At the start of the study, the researchers primed 10 pig hearts with agents that increased their uptake of the gene and its carrier system. They then threaded a catheter into the artery that feeds the heart's AV node, infusing the node with an adenovirus carrying the inhibitory gene. Some pigs received the same viral carrier but with a nonheart-affecting gene as a control.

Tissue studies a week later verified the gene in place in nearly half of the AV node cells. "The AV nodes in the test hearts carried impulses at a significantly slower rate and were far less excitable than those in hearts without the added genes," Donahue says.

The true test came, he says, when the researchers electrically and chemically stimulated the hearts to produce atrial fibrillation, a serious arrhythmia. In atrial fibrillation, both upper heart chambers quiver chaotically, up to 600 times a minute. This overwhelms the AV node's ability to filter incoming stimulation and causes the ventricles to speed up. The test animals with the inhibitory G protein showed a 20 percent decrease in heart rate compared with the control animals.

Commonly prescribed beta-blocker medications can bring a similar overall result, the researchers say. "But, we believe the gene therapy that ultimately would help humans would, unlike beta blockers, be a long-term solution.
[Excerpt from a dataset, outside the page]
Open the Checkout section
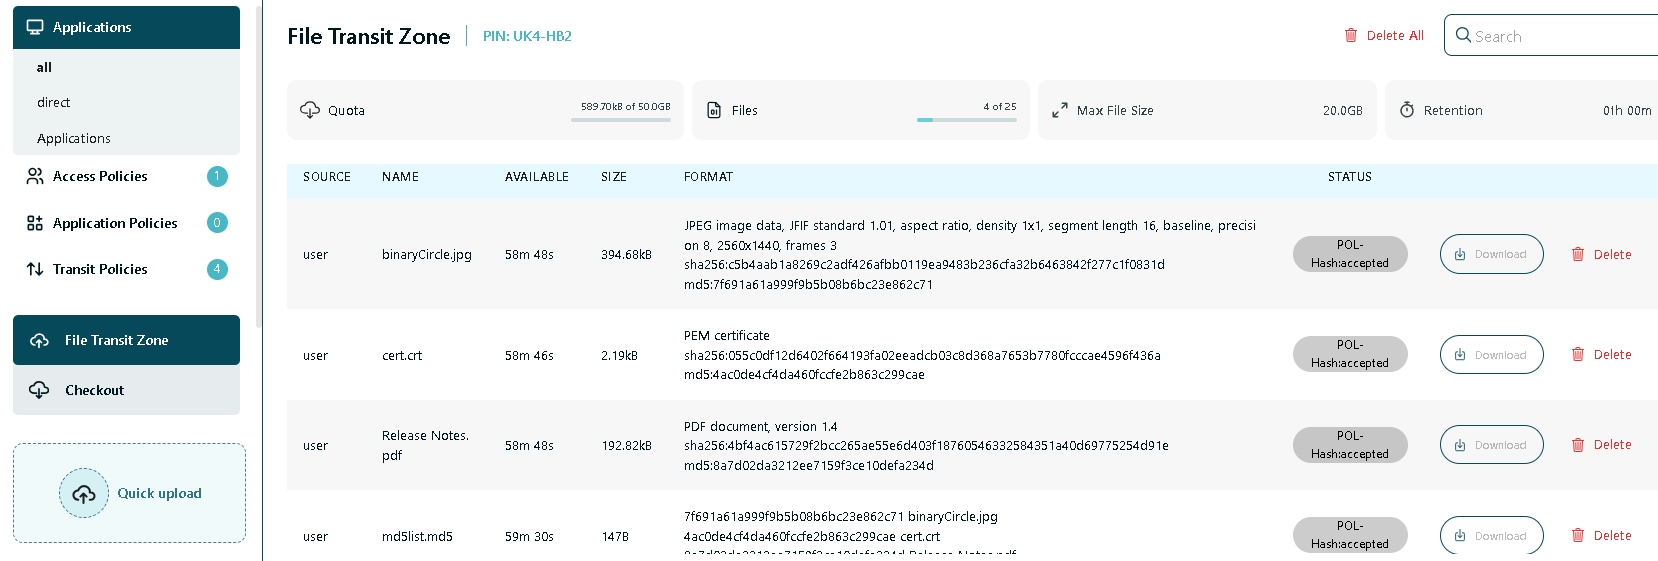 [95, 390]
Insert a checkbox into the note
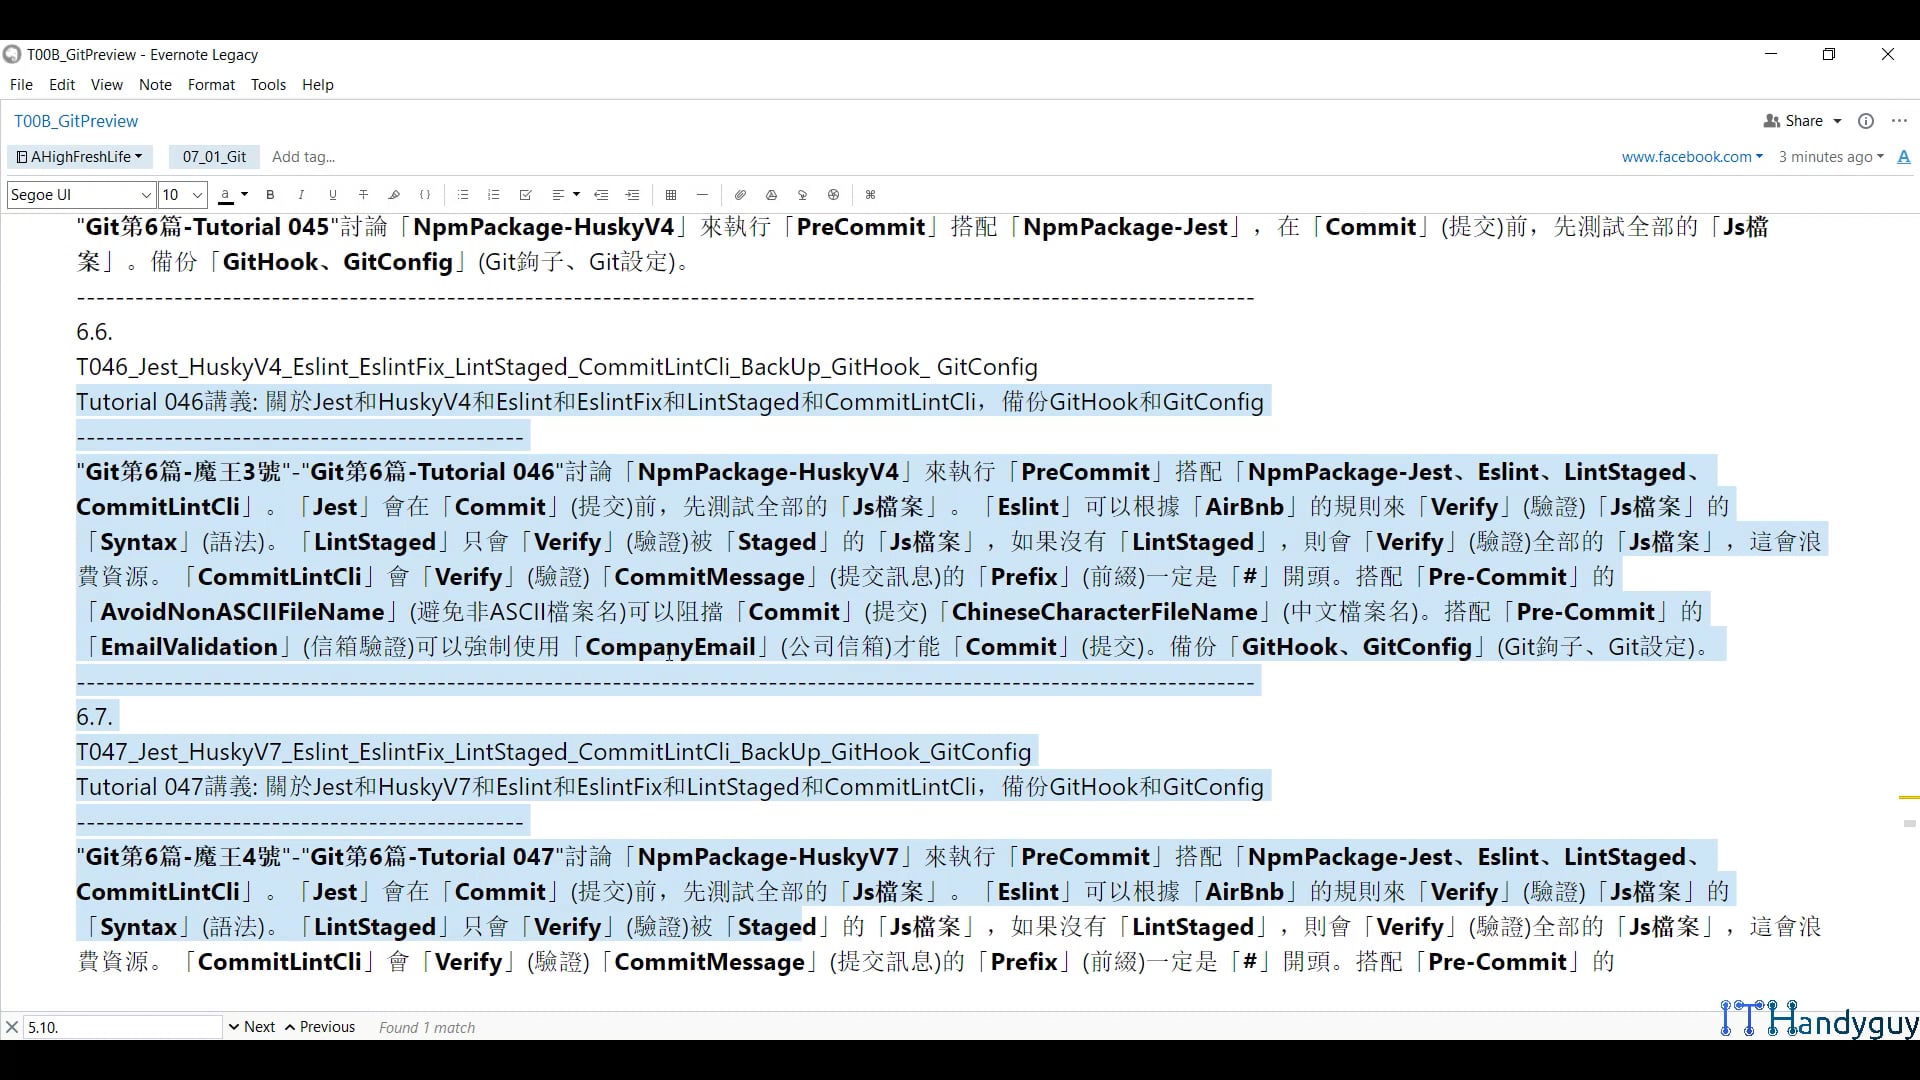Image resolution: width=1920 pixels, height=1080 pixels. (525, 195)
Also, because gene therapy is localized to a specific place in the heart, it would avoid the side effects that come when beta-blockers travel to other parts of the body," Donahue says.

Other scientists on the research team were Alan W. Heldman, Heather Fraser, Amy Thomas, Julie Miller and Jeffrey Rade. Thomas Eschenhagen with the Friedrich-Alexander University in Erlangen, Germany, also participated.

Funding for the study was by the National Institutes of Health, The Johns Hopkins University and the Alberta Heritage Foundation for Medical Research.